Bank Islami Pakistan Limited (PSX: BIPL) has reported a significant decline in its profitability for the nine months ended September 30, 2025. The bank’s profit after taxation fell sharply by 50.1% to Rs5.07 billion, compared to Rs10.17 billion earned during the same period last year. The decline in earnings was mainly attributed to shrinking profit margins, lower yields, and higher operating expenses that eroded the bottom line despite improvements in non-core income streams.

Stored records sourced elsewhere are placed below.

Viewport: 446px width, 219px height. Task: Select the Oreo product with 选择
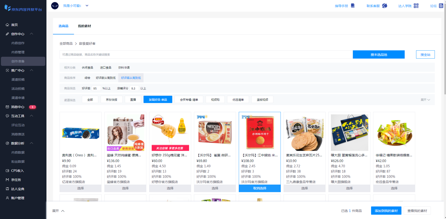[x=80, y=188]
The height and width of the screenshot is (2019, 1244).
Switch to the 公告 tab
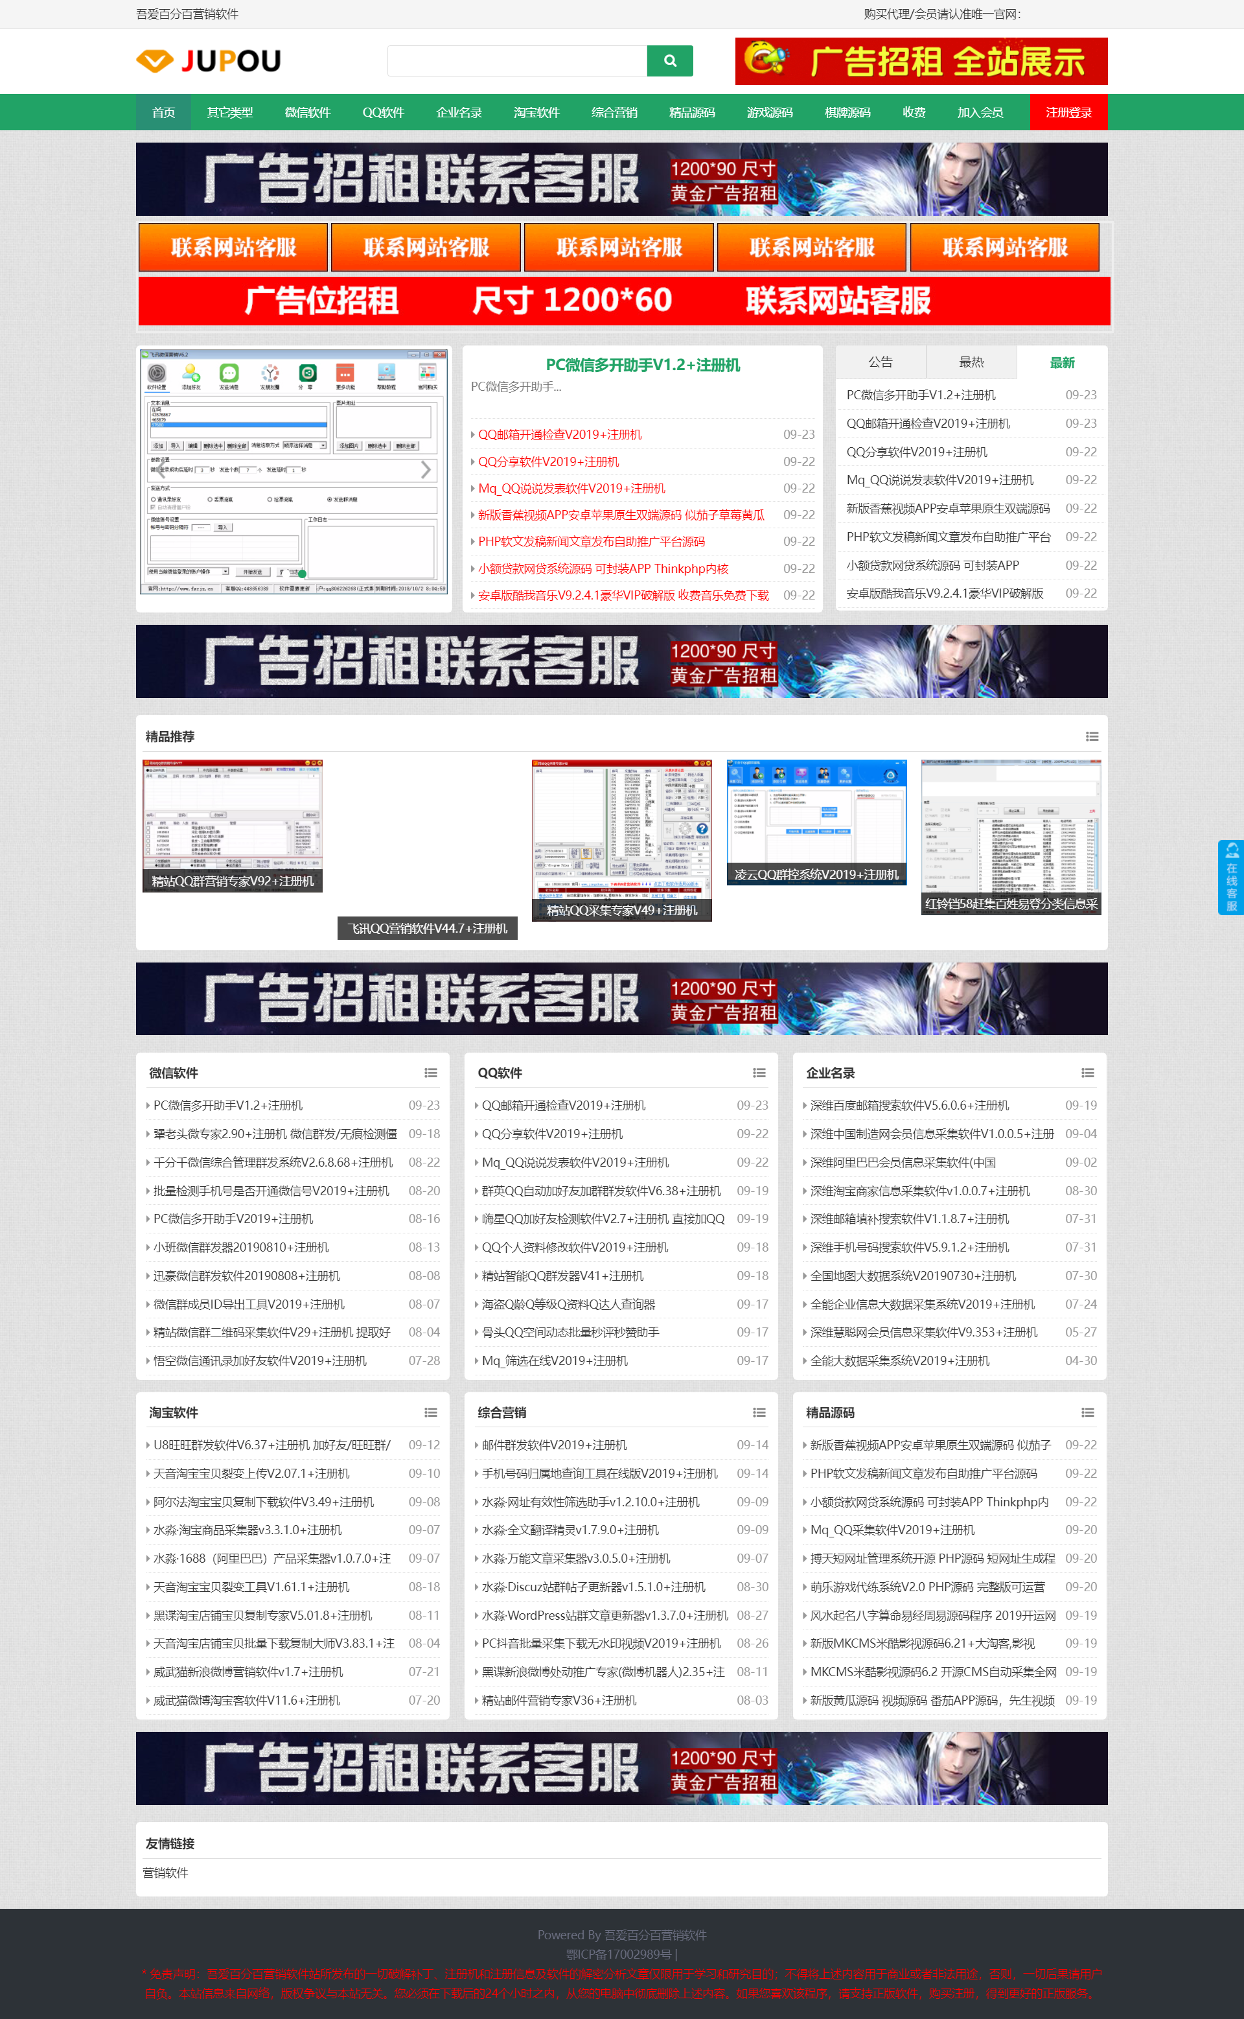click(880, 362)
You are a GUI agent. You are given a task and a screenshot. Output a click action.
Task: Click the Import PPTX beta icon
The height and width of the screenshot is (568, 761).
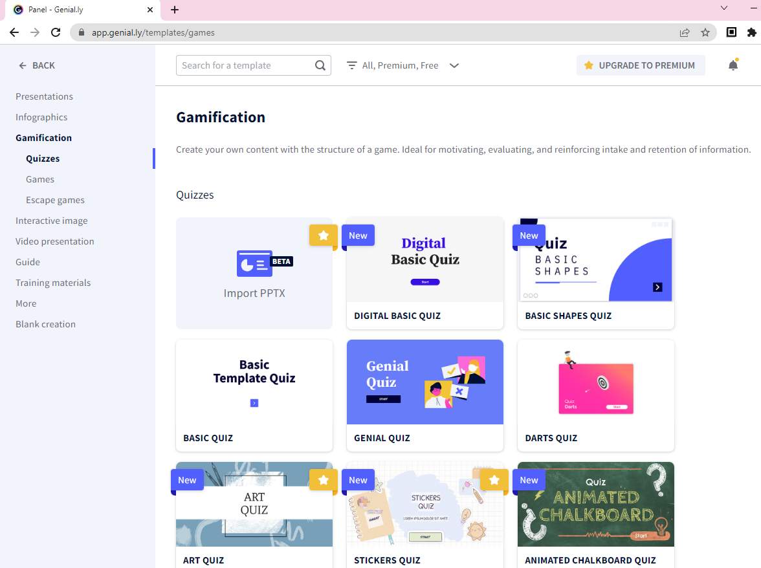(264, 264)
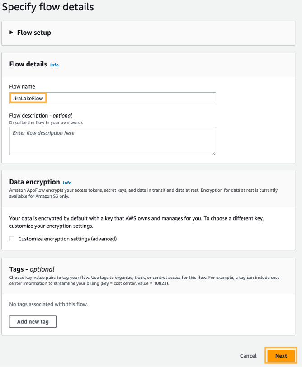
Task: Grab the description box resize handle
Action: point(214,153)
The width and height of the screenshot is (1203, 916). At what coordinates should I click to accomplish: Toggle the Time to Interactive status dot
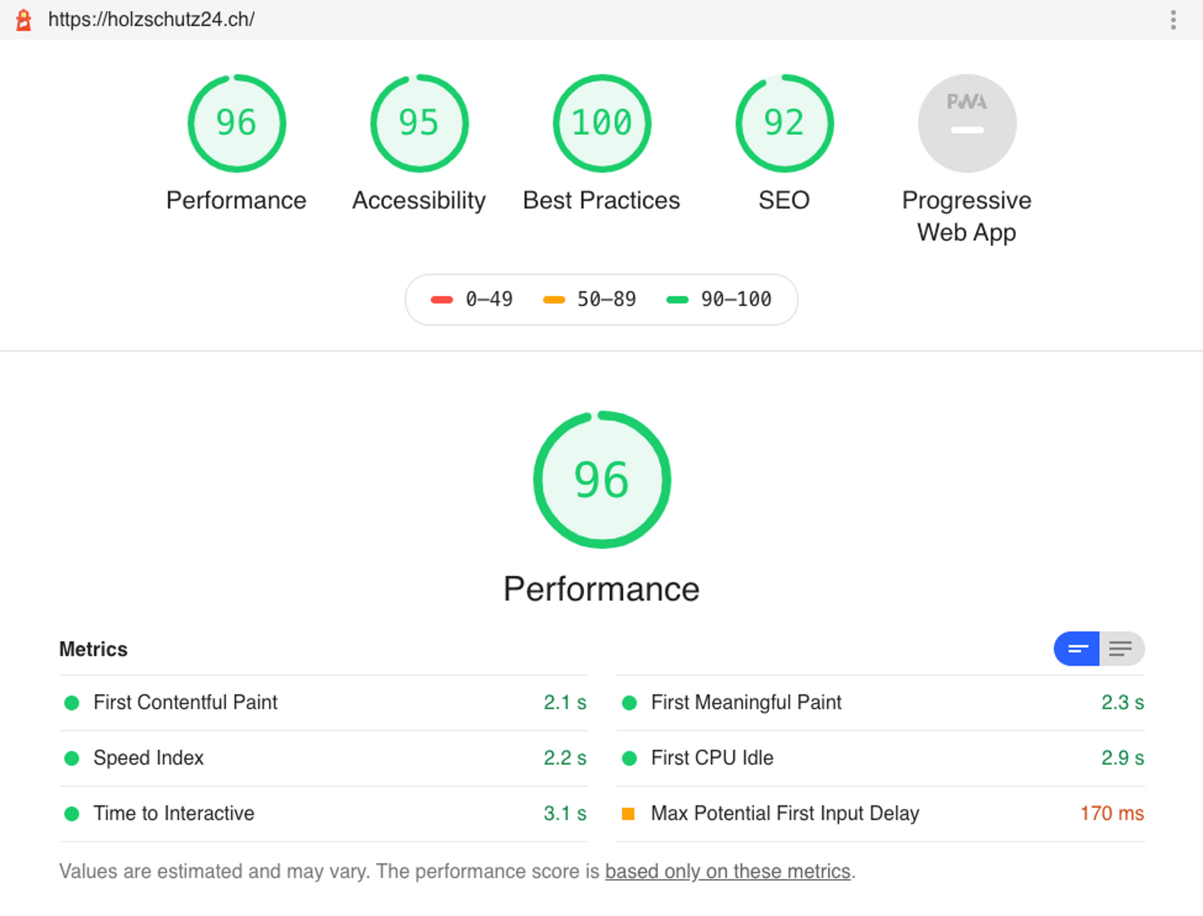[71, 813]
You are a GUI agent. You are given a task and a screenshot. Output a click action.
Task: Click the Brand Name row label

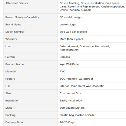pyautogui.click(x=13, y=25)
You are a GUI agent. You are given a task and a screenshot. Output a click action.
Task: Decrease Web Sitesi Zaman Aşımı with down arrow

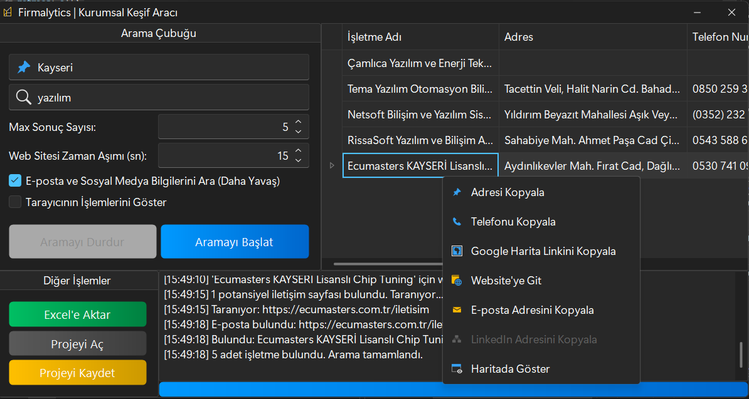click(298, 160)
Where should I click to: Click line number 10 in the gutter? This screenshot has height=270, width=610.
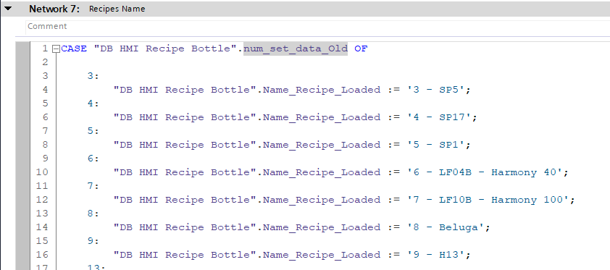click(x=42, y=172)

Earnings per share (EPS) for the period dropped to Rs4.58, a steep fall from Rs9.18 in 9MFY24. The bank’s overall profitability was impacted by a 35.1% year-on-year reduction in profit or return earned, which fell to Rs56.09 billion from Rs86.44 billion. The decline was largely driven by lower yields prevailing during the period. In contrast, profit or return expensed decreased 43.4% to Rs29.73 billion compared to Rs52.54 billion in the same period last year, partially cushioning the fall in earnings.
Net profit or return contracted by 22.3% to Rs26.35 billion from Rs33.90 billion in 9MFY24. While the core income faced pressure, the bank managed to strengthen its fee-based revenue. Fee and commission income recorded an impressive 53.1% rise to Rs2.56 billion, while dividend income surged 2.6 times to Rs165.8 million from Rs64.1 million in the corresponding period last year.
However, not all areas reflected growth. Foreign exchange income declined 15.2% to Rs1.05 billion, while the bank reported a loss of Rs54.7 million from Shariah-compliant alternatives to forward foreign exchange contracts, widening from a loss of Rs13.3 million last year. Despite this, the bank benefited from a substantial increase in gains on securities, which jumped 7.5 times to Rs3.36 billion compared to Rs395.8 million a year ago, providing some relief to the overall earnings performance.
Total income, however, fell 10.2% year-on-year to Rs33.59 billion, down from Rs37.39 billion in the corresponding period of FY24. The rise in expenses further strained profitability. Operating expenses climbed 44.3% to Rs23.04 billion compared to Rs15.97 billion last year, reflecting higher administrative and infrastructure costs. The workers’ welfare fund contribution declined by 45.6% to Rs221.8 million, while total other expenses increased by 43.2% to Rs23.45 billion.
The bank’s profit before taxation fell 45.5% to Rs10.87 billion, down from Rs19.92 billion recorded in 9MFY24. Taxation expenses dropped 40.6% to Rs5.79 billion, in line with the overall decrease in earnings. As a result, the net profit margin for the period declined to 15.1%, a notable drop from 27.2% in the same period last year.
The management attributed the performance dip to a combination of tighter margins, elevated operational costs, and subdued yields in the Islamic banking sector. Nonetheless, the surge in gains from securities and a strong increase in fee and commission income indicate that the bank’s diversified income strategy continues to provide stability amid market challenges.
Bank Islami’s financial results reflect broader trends in Pakistan’s banking landscape, where institutions are navigating through high inflation, elevated policy rates, and economic uncertainty. The results also highlight how Islamic financial institutions are balancing profitability and compliance while operating in a competitive and evolving market environment.